S-1 is a novel oral fluoropyrimidine developed by Taiho Pharmaceutical Co., Tokyo. It combines three agents: tegafur(Drug information on tegafur), a prodrug of fluorouracil(Drug information on fluorouracil) (5-FU); gimeracil(Drug information on gimeracil), which inhibits dihydropyrimidine dehydrogenase (DPD) enzyme activity; and oteracil (potassium oxonate), which helps prevent gastrointestinal (GI) side effects by inhibiting phosphorylation of 5-FU in the GI tract.
In phase II trials, S-1 demonstrated a high level of activity as a single agent for metastatic gastric cancer.

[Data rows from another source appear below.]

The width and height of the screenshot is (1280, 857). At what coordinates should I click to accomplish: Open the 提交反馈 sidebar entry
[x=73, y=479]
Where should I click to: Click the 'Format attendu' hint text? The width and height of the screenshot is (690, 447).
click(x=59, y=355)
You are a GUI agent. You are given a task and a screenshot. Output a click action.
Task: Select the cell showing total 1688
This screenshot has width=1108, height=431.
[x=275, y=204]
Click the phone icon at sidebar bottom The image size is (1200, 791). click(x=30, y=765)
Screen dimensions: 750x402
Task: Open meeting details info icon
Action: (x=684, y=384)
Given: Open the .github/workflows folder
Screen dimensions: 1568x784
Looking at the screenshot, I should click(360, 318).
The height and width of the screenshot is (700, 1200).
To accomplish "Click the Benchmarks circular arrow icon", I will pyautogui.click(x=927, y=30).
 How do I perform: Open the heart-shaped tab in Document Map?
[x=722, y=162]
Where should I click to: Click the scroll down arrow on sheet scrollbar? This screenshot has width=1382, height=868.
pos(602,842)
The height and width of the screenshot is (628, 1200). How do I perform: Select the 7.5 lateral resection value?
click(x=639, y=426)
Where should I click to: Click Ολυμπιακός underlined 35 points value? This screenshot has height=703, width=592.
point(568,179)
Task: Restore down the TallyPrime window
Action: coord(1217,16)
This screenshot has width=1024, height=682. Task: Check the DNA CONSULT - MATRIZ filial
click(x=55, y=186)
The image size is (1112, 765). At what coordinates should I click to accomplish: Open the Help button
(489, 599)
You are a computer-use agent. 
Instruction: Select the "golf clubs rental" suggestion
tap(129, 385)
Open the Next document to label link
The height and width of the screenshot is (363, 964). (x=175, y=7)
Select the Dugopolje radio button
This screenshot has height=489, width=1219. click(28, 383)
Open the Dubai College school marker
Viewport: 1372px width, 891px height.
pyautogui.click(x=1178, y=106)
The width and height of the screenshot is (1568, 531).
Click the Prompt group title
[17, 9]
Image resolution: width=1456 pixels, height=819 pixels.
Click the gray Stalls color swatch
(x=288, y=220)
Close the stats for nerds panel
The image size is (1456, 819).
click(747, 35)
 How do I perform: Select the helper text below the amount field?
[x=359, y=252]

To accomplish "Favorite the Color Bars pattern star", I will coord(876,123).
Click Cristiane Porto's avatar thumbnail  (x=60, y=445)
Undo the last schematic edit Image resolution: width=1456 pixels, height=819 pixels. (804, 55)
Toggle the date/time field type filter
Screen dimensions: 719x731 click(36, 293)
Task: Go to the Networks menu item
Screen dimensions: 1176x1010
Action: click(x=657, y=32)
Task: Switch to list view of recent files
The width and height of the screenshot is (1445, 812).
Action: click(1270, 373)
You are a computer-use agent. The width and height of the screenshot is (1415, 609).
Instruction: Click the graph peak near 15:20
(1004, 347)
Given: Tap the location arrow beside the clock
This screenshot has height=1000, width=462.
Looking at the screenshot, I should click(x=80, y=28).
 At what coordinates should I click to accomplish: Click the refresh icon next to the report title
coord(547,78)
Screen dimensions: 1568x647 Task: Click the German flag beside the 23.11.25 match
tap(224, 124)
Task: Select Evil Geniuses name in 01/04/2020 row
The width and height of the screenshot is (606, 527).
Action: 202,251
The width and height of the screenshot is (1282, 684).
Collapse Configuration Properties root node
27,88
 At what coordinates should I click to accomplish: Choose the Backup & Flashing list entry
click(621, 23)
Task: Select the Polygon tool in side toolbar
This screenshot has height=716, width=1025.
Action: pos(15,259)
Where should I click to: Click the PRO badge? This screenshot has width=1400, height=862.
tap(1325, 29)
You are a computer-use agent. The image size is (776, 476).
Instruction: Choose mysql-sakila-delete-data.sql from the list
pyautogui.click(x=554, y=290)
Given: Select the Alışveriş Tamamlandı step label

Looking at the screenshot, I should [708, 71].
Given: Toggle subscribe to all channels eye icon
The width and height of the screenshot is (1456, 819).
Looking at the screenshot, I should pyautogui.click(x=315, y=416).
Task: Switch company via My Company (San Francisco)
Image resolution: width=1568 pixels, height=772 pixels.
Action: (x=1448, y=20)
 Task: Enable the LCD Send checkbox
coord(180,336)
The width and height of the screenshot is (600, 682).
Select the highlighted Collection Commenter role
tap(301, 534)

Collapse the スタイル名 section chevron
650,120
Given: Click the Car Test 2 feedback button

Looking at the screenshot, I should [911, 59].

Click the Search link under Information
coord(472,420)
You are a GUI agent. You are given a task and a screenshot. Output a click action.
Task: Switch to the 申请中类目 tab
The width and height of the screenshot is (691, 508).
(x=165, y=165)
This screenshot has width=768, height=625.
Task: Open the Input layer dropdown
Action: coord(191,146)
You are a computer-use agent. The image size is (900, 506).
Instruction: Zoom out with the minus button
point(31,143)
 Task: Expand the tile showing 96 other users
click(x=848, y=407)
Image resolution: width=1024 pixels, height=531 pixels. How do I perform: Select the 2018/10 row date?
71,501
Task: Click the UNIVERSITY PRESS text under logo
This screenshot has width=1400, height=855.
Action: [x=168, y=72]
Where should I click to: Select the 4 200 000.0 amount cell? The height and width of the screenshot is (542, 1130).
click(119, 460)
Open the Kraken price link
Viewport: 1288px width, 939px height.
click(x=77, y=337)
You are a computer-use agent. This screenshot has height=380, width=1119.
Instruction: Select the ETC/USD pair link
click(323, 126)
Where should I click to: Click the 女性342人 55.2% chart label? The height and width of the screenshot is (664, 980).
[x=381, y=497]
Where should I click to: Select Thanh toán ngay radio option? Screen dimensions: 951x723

In the phase III trial, known as ACTS-GC, 1,059 middle-stage gastric cancer patients who had potentially curative D2 dissection were randomized to receive S-1 chemotherapy (80 to 120 mg/d, according to body surface area, for 4 weeks, followed by 2 weeks off, for 1 year) starting within 45 days after their operation or to undergo surgery alone, the current standard treatment in Japan. Study patients were enrolled at 109 Japanese institutions.
At 3 years' follow-up, the overall survival rate for all patients who received S-1 was 80.5%, compared with 70.1% for patients who received surgery alone, a 32% reduction in relative risk of death (HR 0.68, P = .0024), Dr. Sasako reported at a press briefing. For eligible patients (n = 1,034), overall survival was 81.1% for S-1 vs 70.1% for surgery alone (P = .0015). Three-year relapse-free survival was 72.2% with S-1 vs 60.1% for surgery alone (P = .0001). Recurrences were decreased with S-1 at all sites, but mainly in the lymph nodes (8.7% with surgery alone vs 5.1% with S-1) and peritoneum (15.8% vs 11.2%, respectively).
S-1 was effective across all subsets analyzed, including sex, age, disease stage, staging system (Japanese or TNM), and histological type, Dr. Sasako said.
Grade 3-4 toxicities were rare with S-1. The most common were anorexia (6%), nausea (3.7%), and diarrhea (3.1%). Dr. Sasako reported that 65.8% of the patients randomized to S-1 were able to complete their therapy.
"This is the first phase III study to compare S-1 chemotherapy following surgery to surgery alone," Dr. Sasako commented. "The findings are significant because they showed improved survival with a single chemotherapy agent—one that is cheaper and has lower toxicity than adjuvant chemotherapy regimens commonly used in North America and Europe." Dr. Sasako concluded that "single-agent S-1 can be considered as the standard treatment for stage II/III gastric cancer patients after potentially curative D2 dissection."
A. William Blackstock, MD, associate professor of radiation oncology at Wake Forest University Baptist Medical Center, Winston-Salem, North Carolina, who moderated the press briefing, agreed. "S-1 isn't being used in the United States, but phase I studies will be starting soon in this country," he said. "There is a lot of interest in this agent because of its efficacy in Asian trials. This is potentially significant because S-1 is less expensive and less toxic when compared to adjuvant therapies administered in the United States and Europe."